Again, Anderson is driving me cuckoo by shrewdly alternating the words "solace" and "soulless"on her lyric sheet. But given that she eventually named this track "Solace" and its buoyant synth motif, I'd like to think she leans more towards the more optimistic side of the spectrum. Ambiguity never felt so maddening and blissful at the same time. AAAAARRRGGGH!

"Dead Celebrity"
I'm just going to do a major cop out here and quote this incredibly moving article by Roger Angell for the New Yorker (which I actually read inbetween research for my interview with Anderson this past February).

Excerpt:

"A weariness about death exists in me and in us all in another way, as well, though we scarcely notice it. We have become tireless voyeurs of death: he is on the morning news and the evening news and on the breaking, middle-of–the-day news as well—not the celebrity death, I mean, but the everyone-else death. A roadside-accident figure, covered with a sheet. A dead family, removed from a ramshackle faraway building pocked and torn by bullets. The transportation dead. The dead in floods and hurricanes and tsunamis, in numbers called “tolls.” The military dead, presented in silence on your home screen, looking youthful and well combed. The enemy war dead or rediscovered war dead, in higher figures. Appalling and dulling totals not just from this year’s war but from the ones before that, and the ones way back that some of us still around may have also attended. All the dead from wars and natural events and school shootings and street crimes and domestic crimes that each of us has once again escaped and felt terrible about and plans to go and leave wreaths or paper flowers at the site of. There’s never anything new about death, to be sure, except its improved publicity. At second hand, we have become death’s expert witnesses; we know more about death than morticians, feel as much at home with it as those poor bygone schlunks trying to survive a continent-ravaging, low-digit-century epidemic. Death sucks but, enh—click the channel."

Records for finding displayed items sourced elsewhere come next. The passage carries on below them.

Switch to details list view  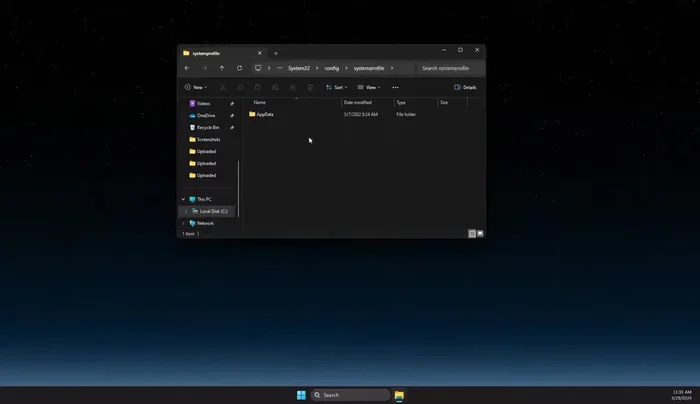pos(472,233)
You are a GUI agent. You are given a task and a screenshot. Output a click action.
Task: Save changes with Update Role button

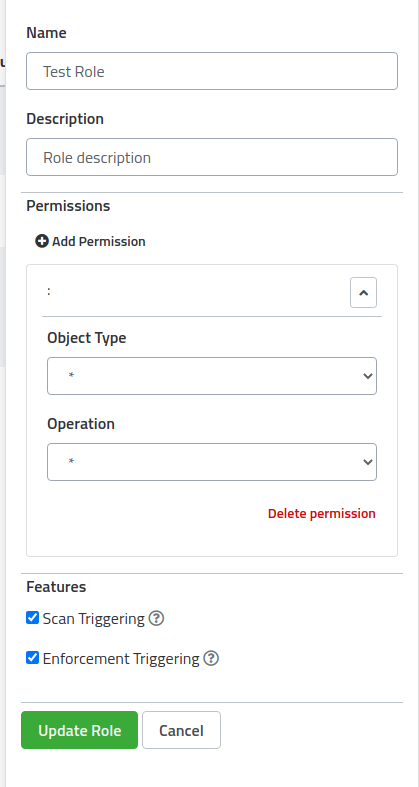click(x=79, y=730)
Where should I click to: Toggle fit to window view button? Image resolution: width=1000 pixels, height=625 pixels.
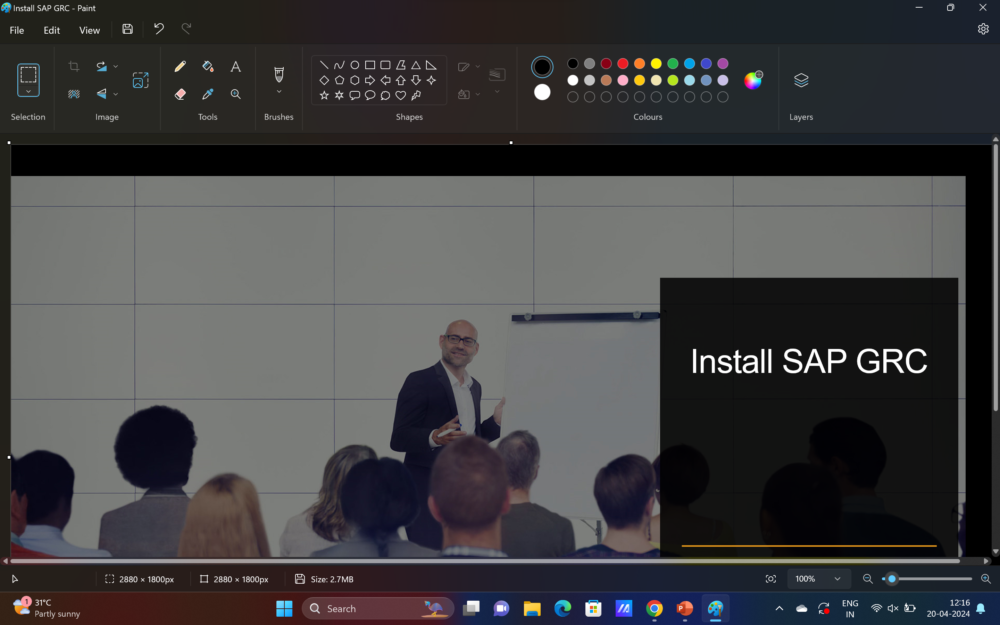770,579
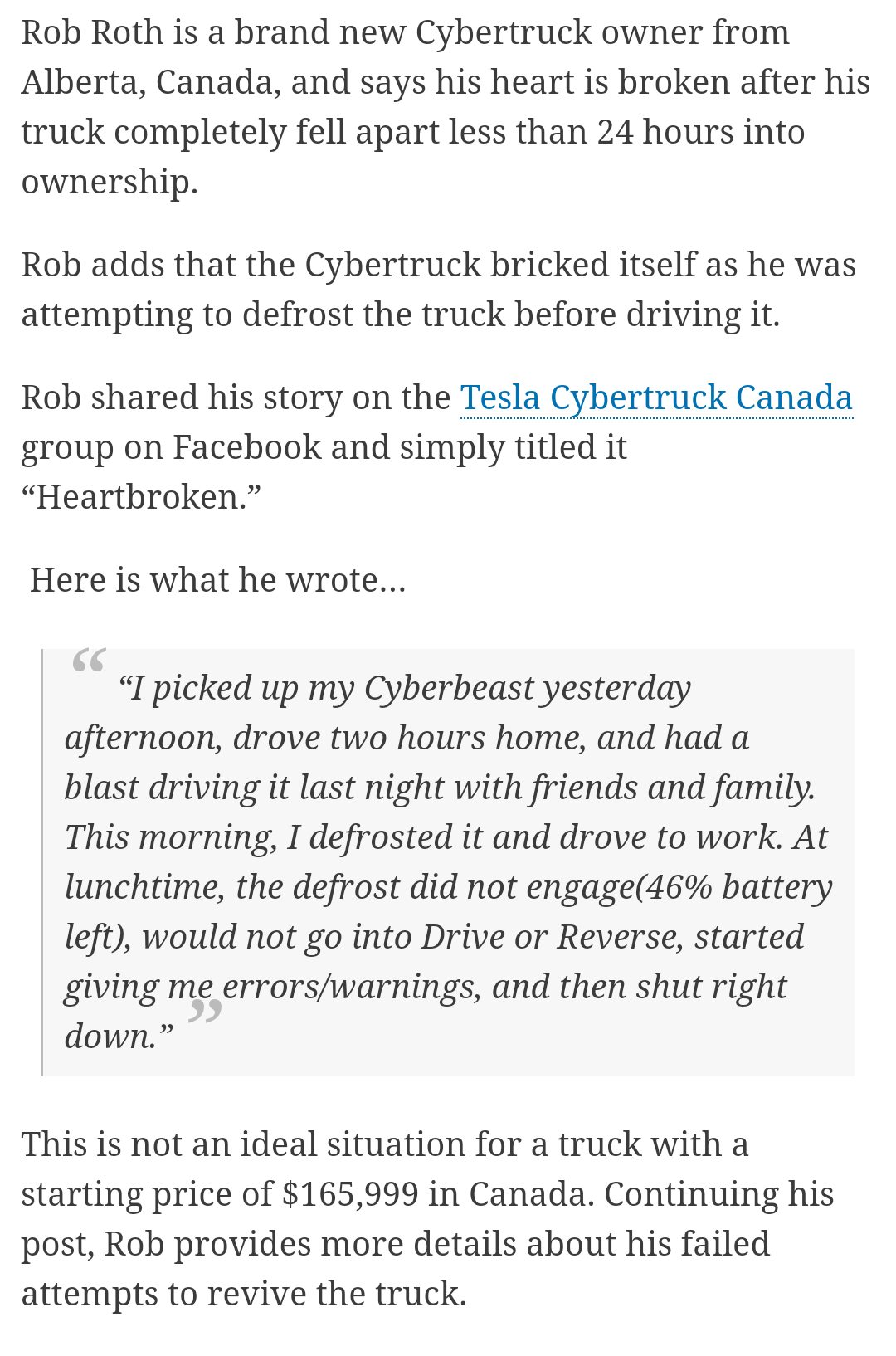The width and height of the screenshot is (896, 1356).
Task: Click the word "Facebook" in the article
Action: 246,447
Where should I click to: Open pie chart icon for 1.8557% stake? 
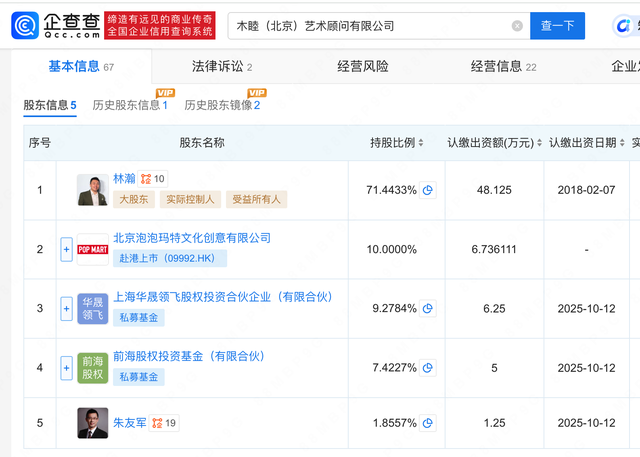click(427, 424)
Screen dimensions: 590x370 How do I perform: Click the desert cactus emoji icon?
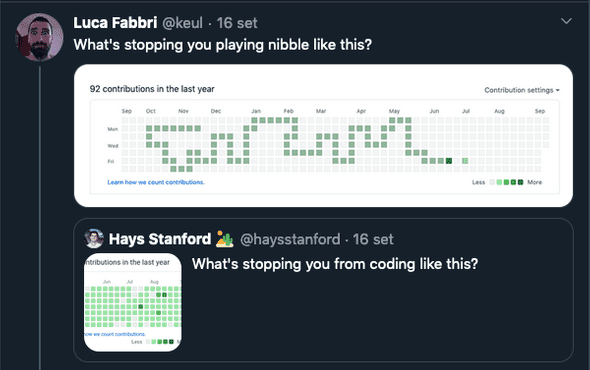225,239
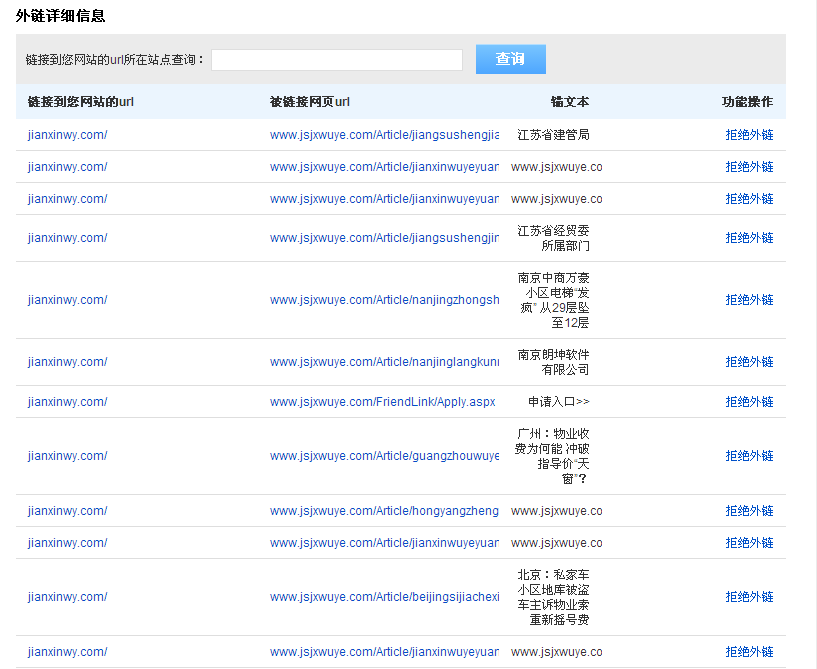Focus the linking site url query input field
Viewport: 817px width, 669px height.
(x=336, y=60)
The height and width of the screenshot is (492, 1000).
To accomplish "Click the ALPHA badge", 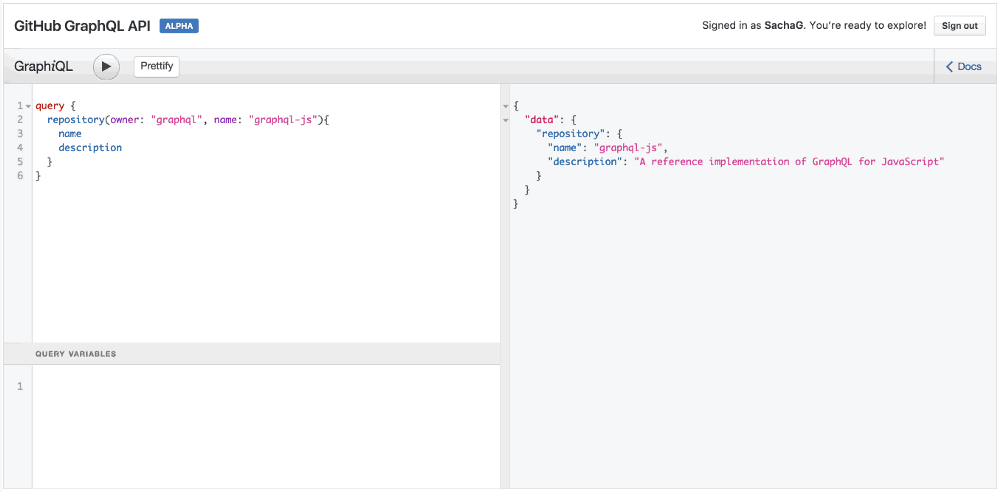I will point(179,26).

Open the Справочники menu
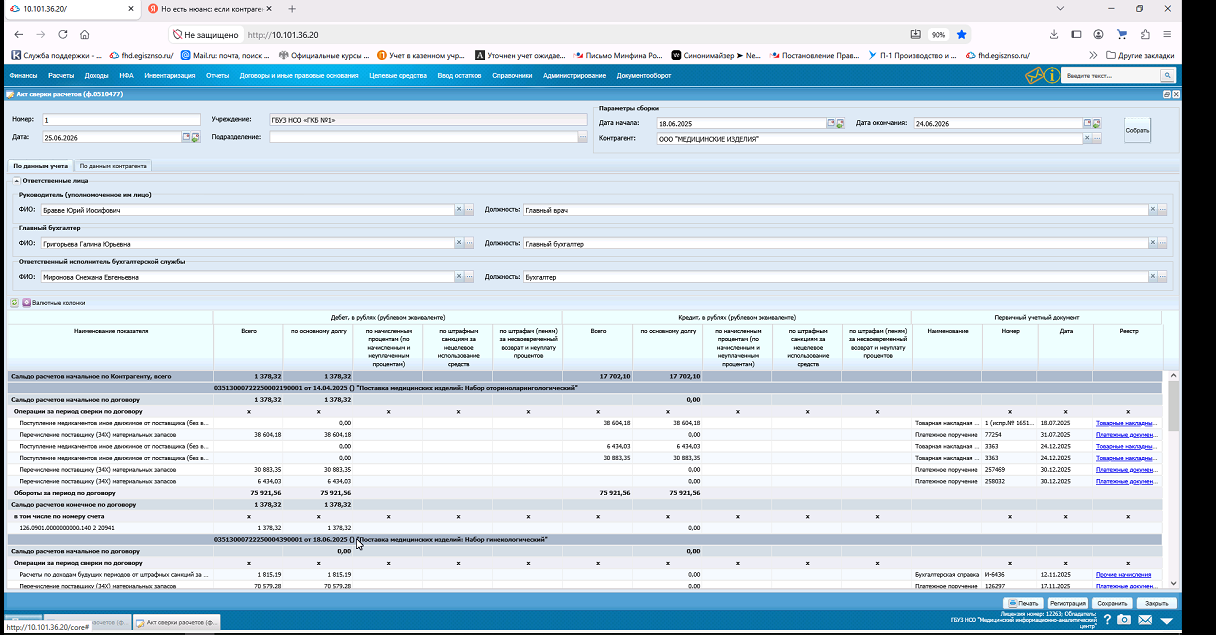click(513, 75)
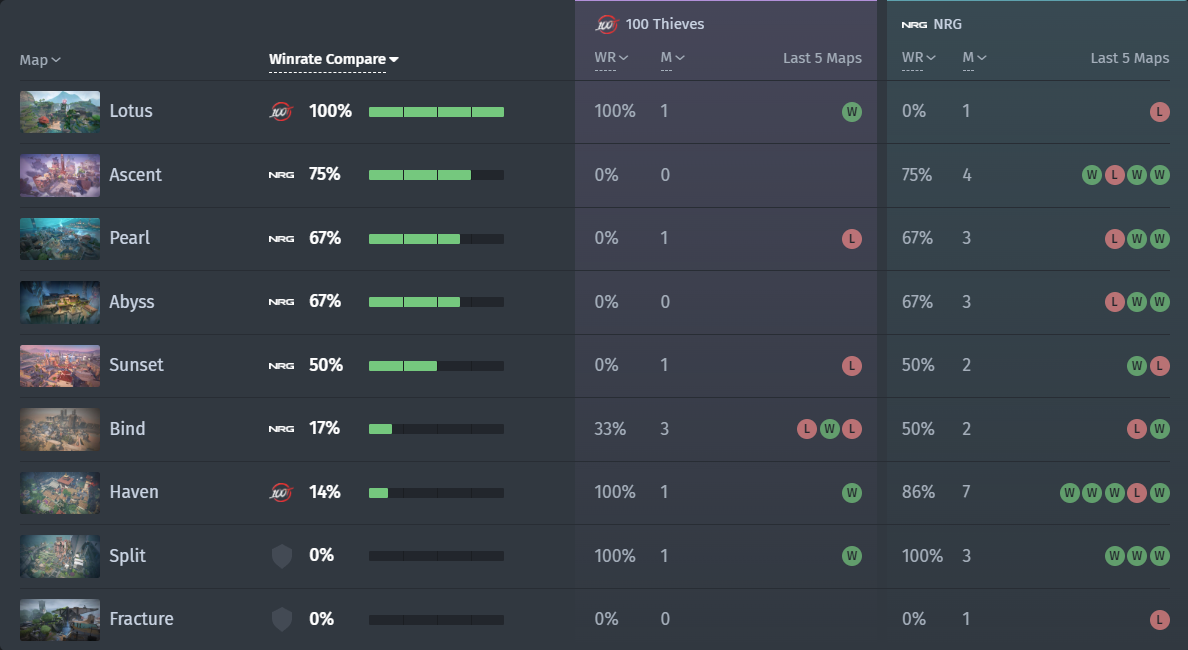
Task: Open the Winrate Compare sort dropdown
Action: pos(333,60)
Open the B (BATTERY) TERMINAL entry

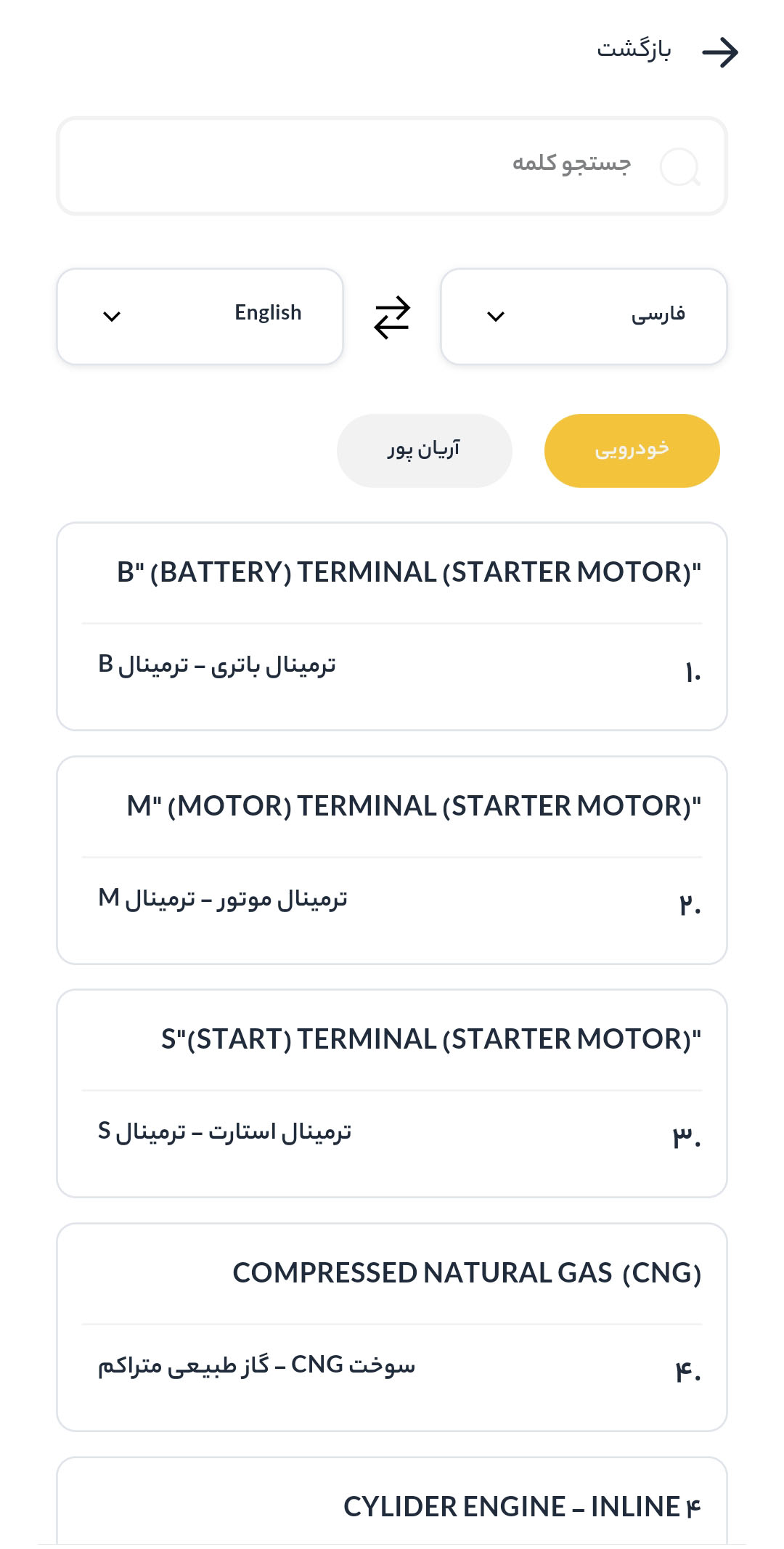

Read the rest HERE. Please do.


Last but not least, with The Future's Void, EMA has been filling my void with each listen, just a bit by bit, day by day. I'm definitely going to catch her in Paradiso next Friday…hopefully, with this impetuous sequence of maunderings I have galvanized you, dear anonymous reader, to do the same. Getting there is after all, just a click away.